Susan could be sweet and melancholy. She was often “out of it” in social settings, never getting the joke and needing everything to be spelled out. Her laugh was mirthless and heavy. She lacked spontaneity. Elle n’était pas bien dans sa peau, as the French would say. One of her girlfriends in the 1950s talks in a journal of the period about how maddening the young Susan could be, lecturing her on Hieronymus Bosch, manufacturing enthusiasms at the flea market, throwing her big, awkward body at her. Susan could be little-girlish and tender at times, though normally she was brusque, lordly, dissatisfied. Someone who might have been trying too hard would walk out of the room and Susan would wrinkle her nose and shake her head dismissively.

She should have been given the Nobel Prize. That would have made her nicer. She was friendly with lots of Nobelists, including Nadine Gordimer, Seamus Heaney, Derek Wolcott, Czesław Miłosz, all writers I met through her—not to mention her personal favorite to win, the Yugoslavian novelist Danilo Kiš, who wrote Garden, Ashes.

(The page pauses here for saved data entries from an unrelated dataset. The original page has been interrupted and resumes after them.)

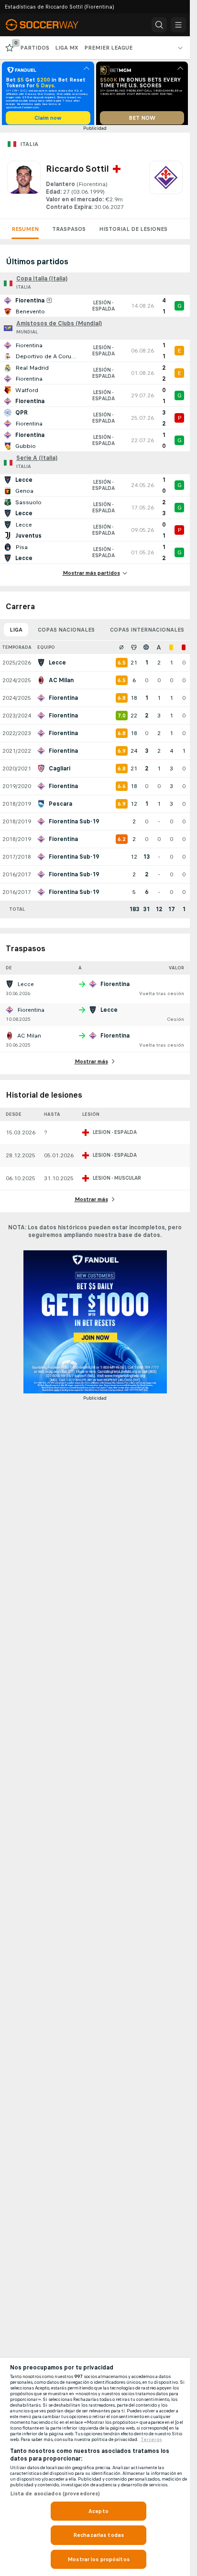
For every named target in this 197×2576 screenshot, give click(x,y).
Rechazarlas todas (98, 2535)
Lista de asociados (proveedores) (55, 2493)
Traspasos (69, 232)
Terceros (151, 2439)
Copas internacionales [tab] (147, 633)
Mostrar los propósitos (98, 2559)
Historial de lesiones (133, 232)
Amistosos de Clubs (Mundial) (59, 327)
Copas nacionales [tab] (66, 633)
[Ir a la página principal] (49, 25)
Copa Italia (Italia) (41, 282)
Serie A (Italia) (36, 461)
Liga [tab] (16, 633)
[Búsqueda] (159, 24)
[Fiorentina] (166, 189)
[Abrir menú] (178, 24)
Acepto (98, 2511)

Danilo should have won the prize and would indeed probably have if he hadn’t died rather young from lung cancer. (Susan would die too young as well.) Around all these people Susan was wonderfully natural, and they perceived her as their equal, even their superior.

She had terrible manners. She picked her teeth after dinner. She yawned and looked almost haggard with boredom when ordinary people bothered her with their defensive chatter. She wanted to be one of the big boys but I don’t think she really liked men. That had never occurred to me at the beginning but slowly I came to realize that she was the counterpart to an old-style gay man who didn’t feel comfortable with women. She once said late in life that she only liked young, beautiful men, who were unavailable to older women, but I suspect she was deluding herself. She would have preferred an ugly, gifted, aggressive woman to a pretty boy. She did befriend her Italian translator, who was younger than her son, not handsome but wonderfully winning. He was also, of course, very smart.

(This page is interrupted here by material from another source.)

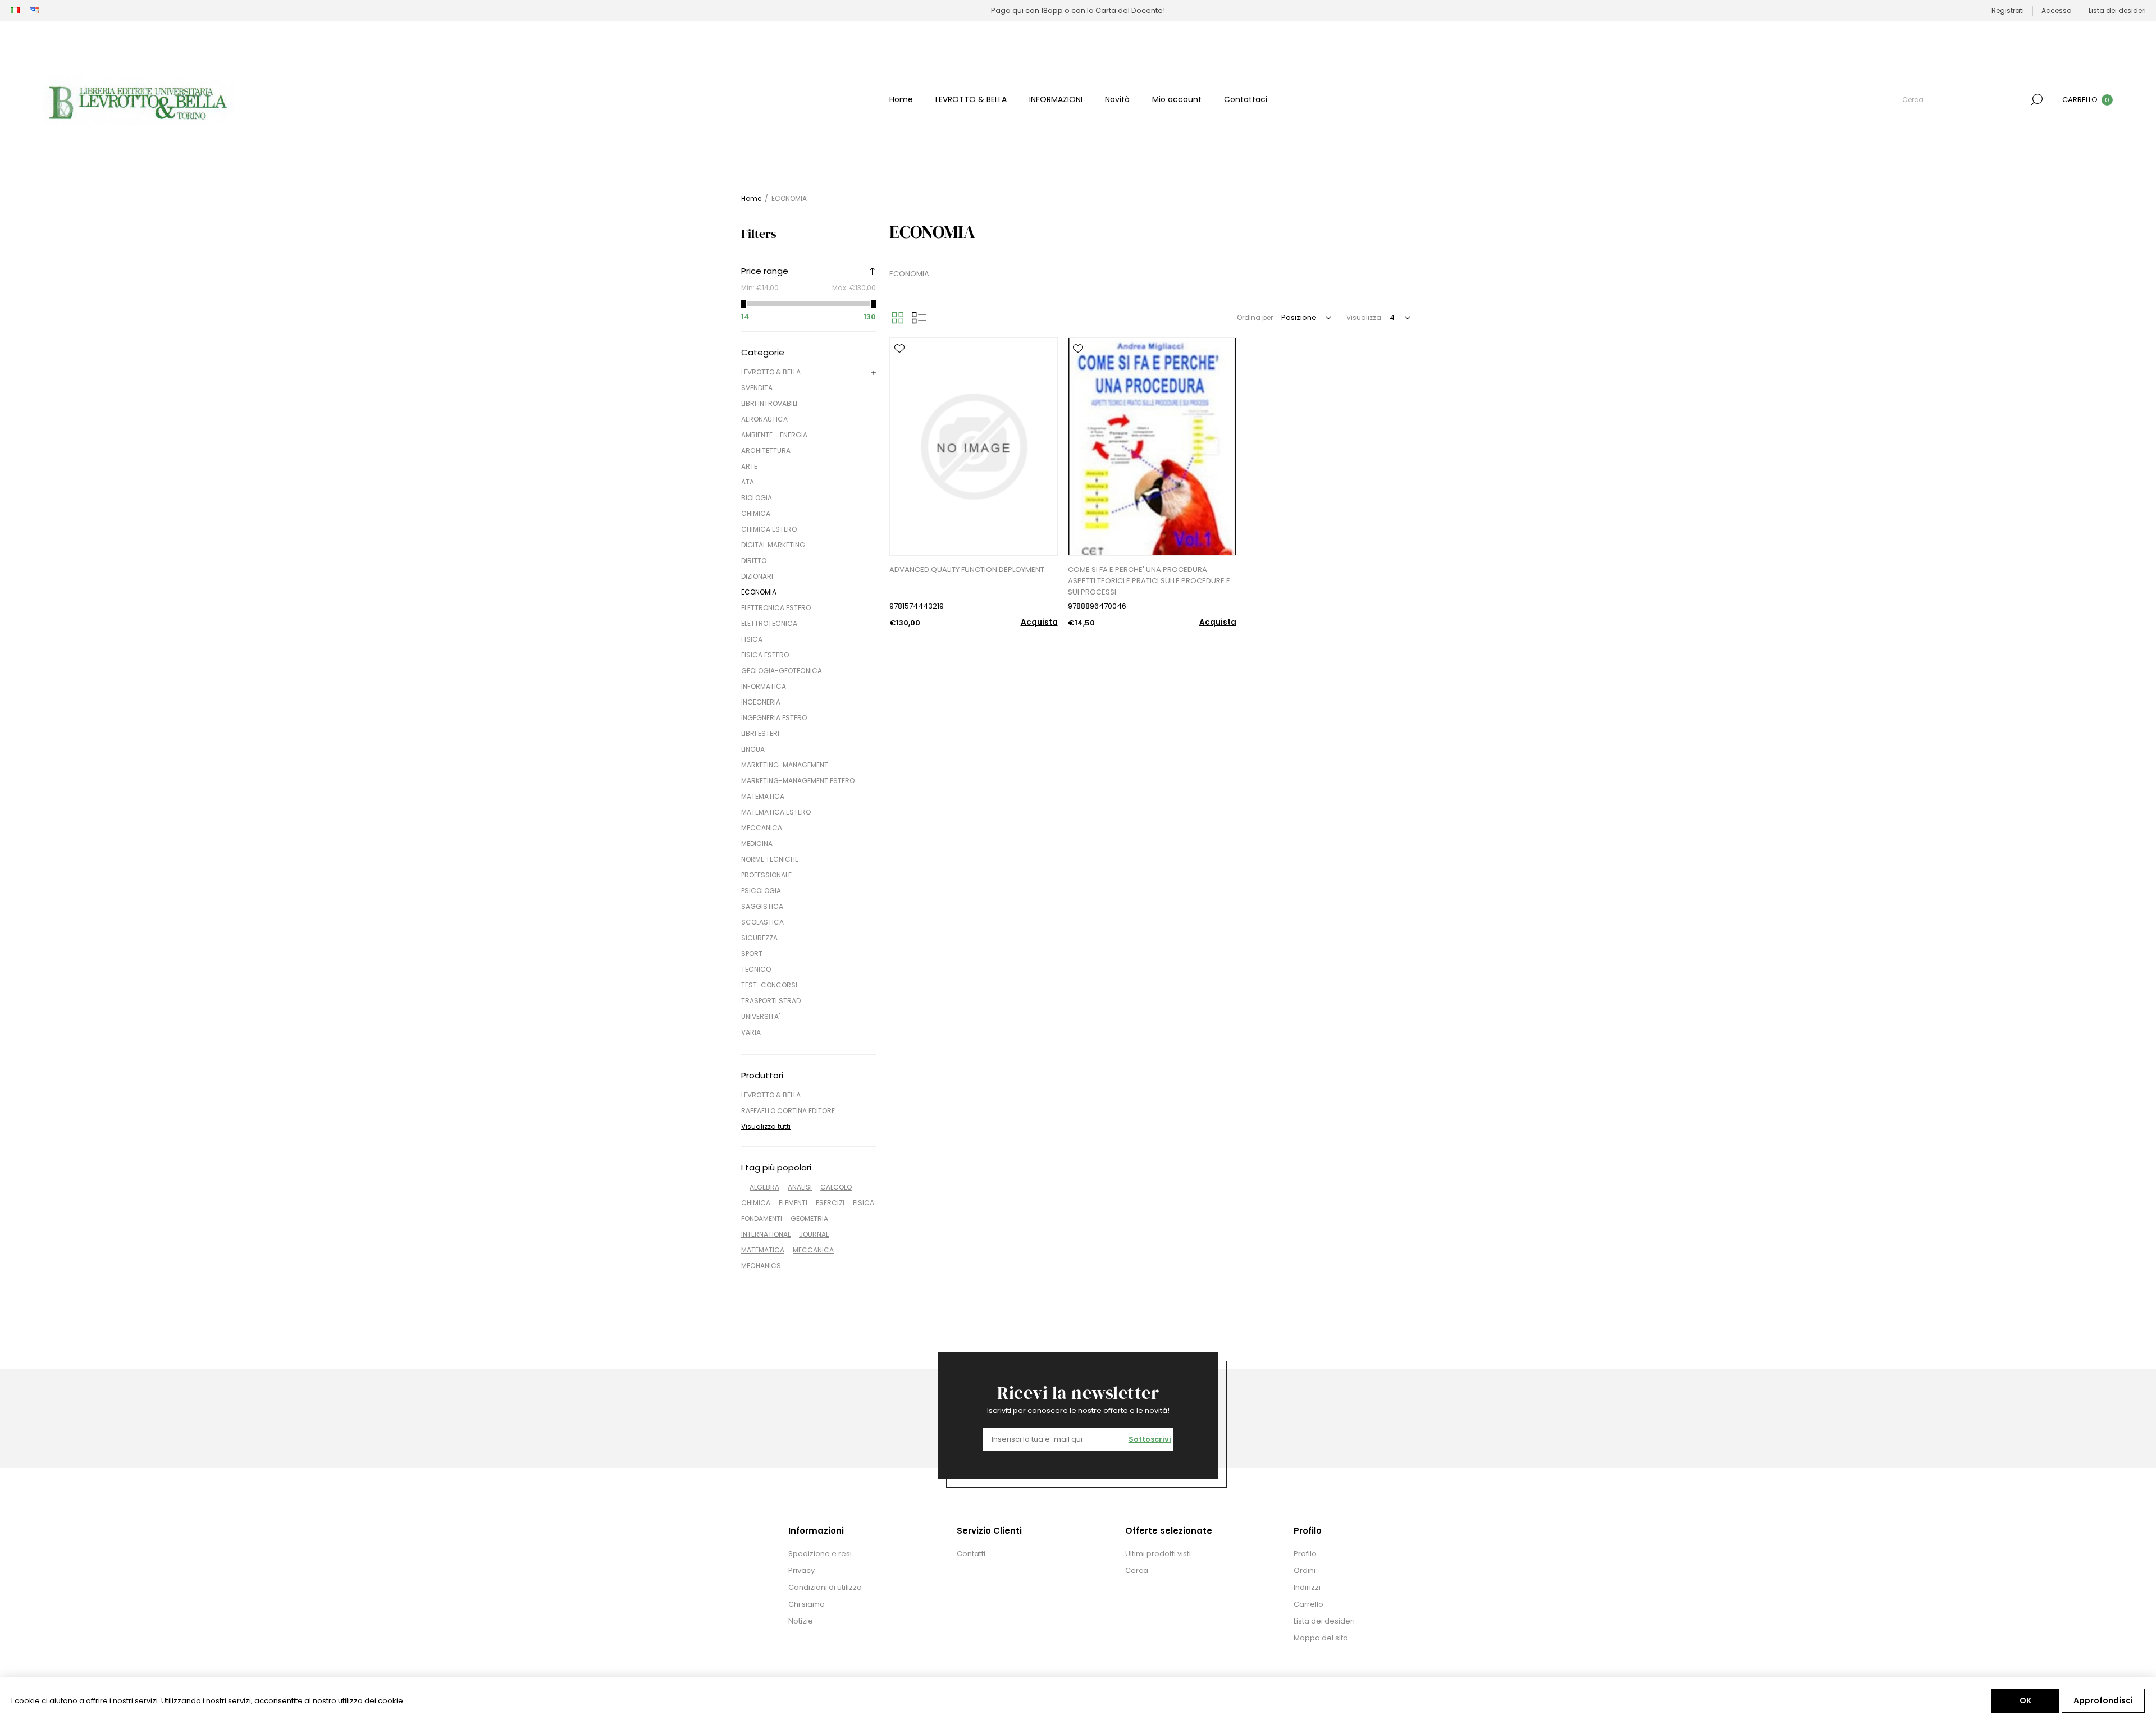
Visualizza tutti (766, 1126)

AIDS first started to be mentioned in 1981. No one had ever heard of it before then. Larry Kramer, a screenwriter and producer (Women in Love) and novelist (Faggots), convened a meeting of gay men in his Fifth Avenue apartment overlooking Washington Square. We were addressed by Dr. Friedman Keene, who’d studied several cases of Kaposi’s sarcoma, a rare skin cancer that usually appeared in old men of Jewish or Mediterranean origin. Suddenly it was showing up in young gay men, as was an unusual and virulent form of pneumonia. Soon this new cluster of diseases was being called gay-related immunodeficiency or GRID.

Larry invited five or six other men, including me, to discuss forming an offensive against GRID (which a year later was renamed AIDS, since we quickly discovered that gays were only one of several “at-risk” groups). We decided to call our group the Gay Men’s Health Crisis. We wanted through the name to make it clear that this was not a lesbian condition, since we’d all had so many tussles with lesbians during the culture wars of the 1970s (though later in the 1980s, as many gay male activists were dying, lesbians came to play a larger leadership role in the movement thanks to their generous feelings of solidarity with gay men). We wanted to emphasize that it was a “crisis” and not a permanent condition, since gays were not eager to be equated with yet another medical diagnosis.

We were naïve, but there was no way to be sophisticated about an unprecedented plague. Nothing like this had ever happened to anyone before.

Dr. Alvin Friedman-Kien said to us that he thought we should give up sex altogether until researchers understood a little more about how the disease was transmitted. We looked at him as if he were mad.